▸ Description of the task: The answer must be the complete listing, reproduced exactly.

▸ Data supplied:
Start of Block

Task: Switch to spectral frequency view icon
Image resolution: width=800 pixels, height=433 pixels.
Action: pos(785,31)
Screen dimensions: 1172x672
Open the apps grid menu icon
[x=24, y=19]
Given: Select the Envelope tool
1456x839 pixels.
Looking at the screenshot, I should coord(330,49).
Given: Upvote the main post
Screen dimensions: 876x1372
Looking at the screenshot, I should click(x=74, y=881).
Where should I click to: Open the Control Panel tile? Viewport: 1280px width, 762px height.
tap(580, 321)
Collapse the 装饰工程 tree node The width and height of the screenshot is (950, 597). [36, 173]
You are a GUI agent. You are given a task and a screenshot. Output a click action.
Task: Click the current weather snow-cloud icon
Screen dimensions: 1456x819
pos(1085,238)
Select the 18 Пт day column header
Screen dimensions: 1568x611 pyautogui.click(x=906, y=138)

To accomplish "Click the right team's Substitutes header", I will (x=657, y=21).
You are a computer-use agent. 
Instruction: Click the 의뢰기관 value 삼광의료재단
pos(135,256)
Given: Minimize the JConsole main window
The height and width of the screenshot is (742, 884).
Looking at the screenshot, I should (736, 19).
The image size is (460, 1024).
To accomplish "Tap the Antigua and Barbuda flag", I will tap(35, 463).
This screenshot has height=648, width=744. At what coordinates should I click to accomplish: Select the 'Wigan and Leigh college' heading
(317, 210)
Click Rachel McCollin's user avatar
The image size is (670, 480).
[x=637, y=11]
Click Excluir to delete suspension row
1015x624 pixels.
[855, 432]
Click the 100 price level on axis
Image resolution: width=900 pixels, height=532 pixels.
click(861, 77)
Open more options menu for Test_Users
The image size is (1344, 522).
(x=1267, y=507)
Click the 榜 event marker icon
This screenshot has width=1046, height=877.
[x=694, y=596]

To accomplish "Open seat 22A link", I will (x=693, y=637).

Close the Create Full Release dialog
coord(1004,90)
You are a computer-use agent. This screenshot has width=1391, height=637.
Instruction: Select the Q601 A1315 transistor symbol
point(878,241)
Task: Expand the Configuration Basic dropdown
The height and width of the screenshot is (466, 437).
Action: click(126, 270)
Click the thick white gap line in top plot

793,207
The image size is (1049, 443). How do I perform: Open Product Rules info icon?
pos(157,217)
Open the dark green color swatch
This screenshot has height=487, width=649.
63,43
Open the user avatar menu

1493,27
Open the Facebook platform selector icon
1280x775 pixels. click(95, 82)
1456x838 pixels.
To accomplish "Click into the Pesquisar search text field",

End of Block

▸ Written solution:
Task: Switch to spectral frequency view icon
Image resolution: width=800 pixels, height=433 pixels.
Action: pos(785,31)
Screen dimensions: 1172x672
Open the apps grid menu icon
[x=24, y=19]
Given: Select the Envelope tool
1456x839 pixels.
Looking at the screenshot, I should coord(330,49).
Given: Upvote the main post
Screen dimensions: 876x1372
Looking at the screenshot, I should click(x=74, y=881).
Where should I click to: Open the Control Panel tile? Viewport: 1280px width, 762px height.
tap(580, 321)
Collapse the 装饰工程 tree node The width and height of the screenshot is (950, 597). [36, 173]
You are a GUI agent. You are given a task and a screenshot. Output a click action.
Task: Click the current weather snow-cloud icon
Screen dimensions: 1456x819
pos(1085,238)
Select the 18 Пт day column header
Screen dimensions: 1568x611 pyautogui.click(x=906, y=138)

To accomplish "Click the right team's Substitutes header", I will (x=657, y=21).
You are a computer-use agent. 
Instruction: Click the 의뢰기관 value 삼광의료재단
pos(135,256)
Given: Minimize the JConsole main window
The height and width of the screenshot is (742, 884).
Looking at the screenshot, I should (736, 19).
The image size is (460, 1024).
To accomplish "Tap the Antigua and Barbuda flag", I will tap(35, 463).
This screenshot has height=648, width=744. At what coordinates should I click to accomplish: Select the 'Wigan and Leigh college' heading
(317, 210)
Click Rachel McCollin's user avatar
The image size is (670, 480).
[x=637, y=11]
Click Excluir to delete suspension row
1015x624 pixels.
[855, 432]
Click the 100 price level on axis
Image resolution: width=900 pixels, height=532 pixels.
click(861, 77)
Open more options menu for Test_Users
The image size is (1344, 522).
(x=1267, y=507)
Click the 榜 event marker icon
This screenshot has width=1046, height=877.
[x=694, y=596]

To accomplish "Open seat 22A link", I will (x=693, y=637).

Close the Create Full Release dialog
coord(1004,90)
You are a computer-use agent. This screenshot has width=1391, height=637.
Instruction: Select the Q601 A1315 transistor symbol
point(878,241)
Task: Expand the Configuration Basic dropdown
The height and width of the screenshot is (466, 437).
Action: click(126, 270)
Click the thick white gap line in top plot

793,207
The image size is (1049, 443). How do I perform: Open Product Rules info icon?
pos(157,217)
Open the dark green color swatch
This screenshot has height=487, width=649.
63,43
Open the user avatar menu

1493,27
Open the Facebook platform selector icon
1280x775 pixels. click(95, 82)
1456x838 pixels.
To accomplish "Click into the Pesquisar search text field",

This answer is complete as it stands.